Benefits to the Nation’s Economy
Small businesses play a critical role in the U.S. economy. They are central to creating jobs and restoring our economic prosperity.
The Small Business Lending Fund enables community banks across the nation to help small businesses put Americans back to work.
How the Small Business Lending Fund Works
The Small Business Lending Fund aims to stimulate small business lending by providing capital to participating community banks.1 The price a bank pays for SBLF funding will be reduced as the bank’s small business lending increases.
Because banks leverage their capital, the Small Business Lending Fund could help increase lending to small businesses in an amount that is multiples of the total capital provided to participating banks. These new loans will enable small businesses to grow and create new jobs.
The U.S. Department of the Treasury will provide banks with capital by purchasing Tier 1-qualifying preferred stock or equivalents in each bank.

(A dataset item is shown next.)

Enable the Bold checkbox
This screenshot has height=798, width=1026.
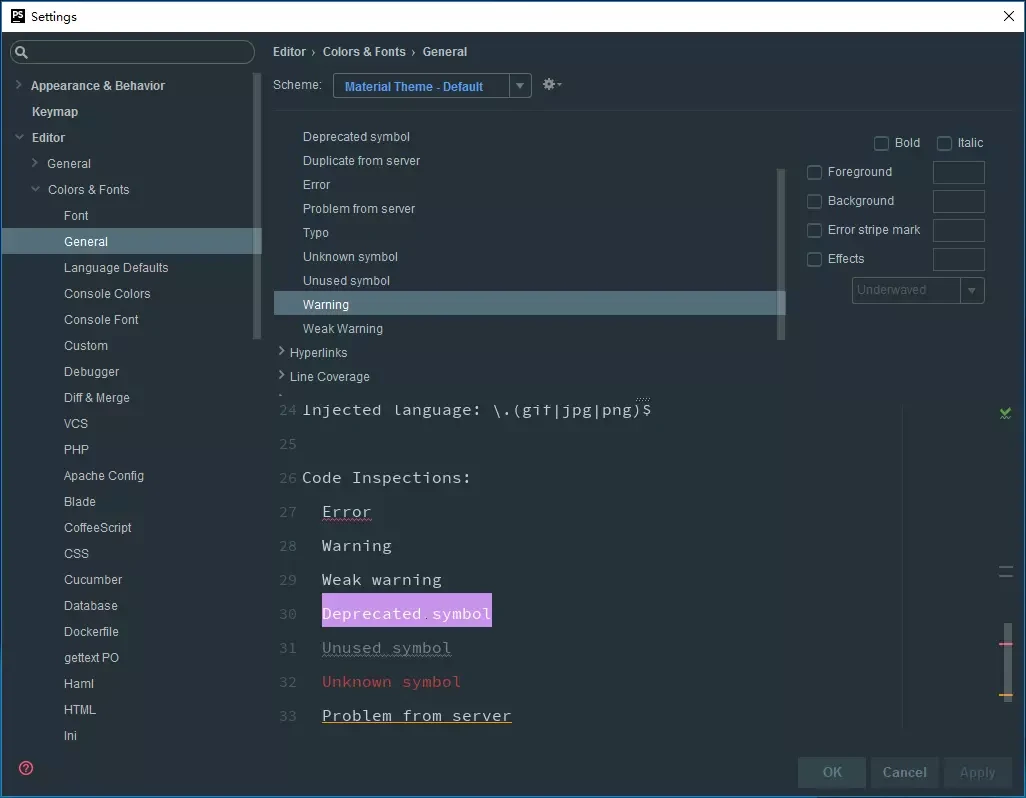881,143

The dividend rate on SBLF funding will be reduced as a participating community bank increases its lending to small businesses. The initial dividend rate will be, at most, 5%. If a bank’s small business lending increases by 10% or more, then the rate will fall to as low as 1%. Banks that increase their lending by amounts less than 10% can benefit from rates set between 2% and 4%. If lending does not increase in the first two years, however, the rate will increase to 7%. After 4.5 years, the rate will increase to 9% if the bank has not already repaid the SBLF funding.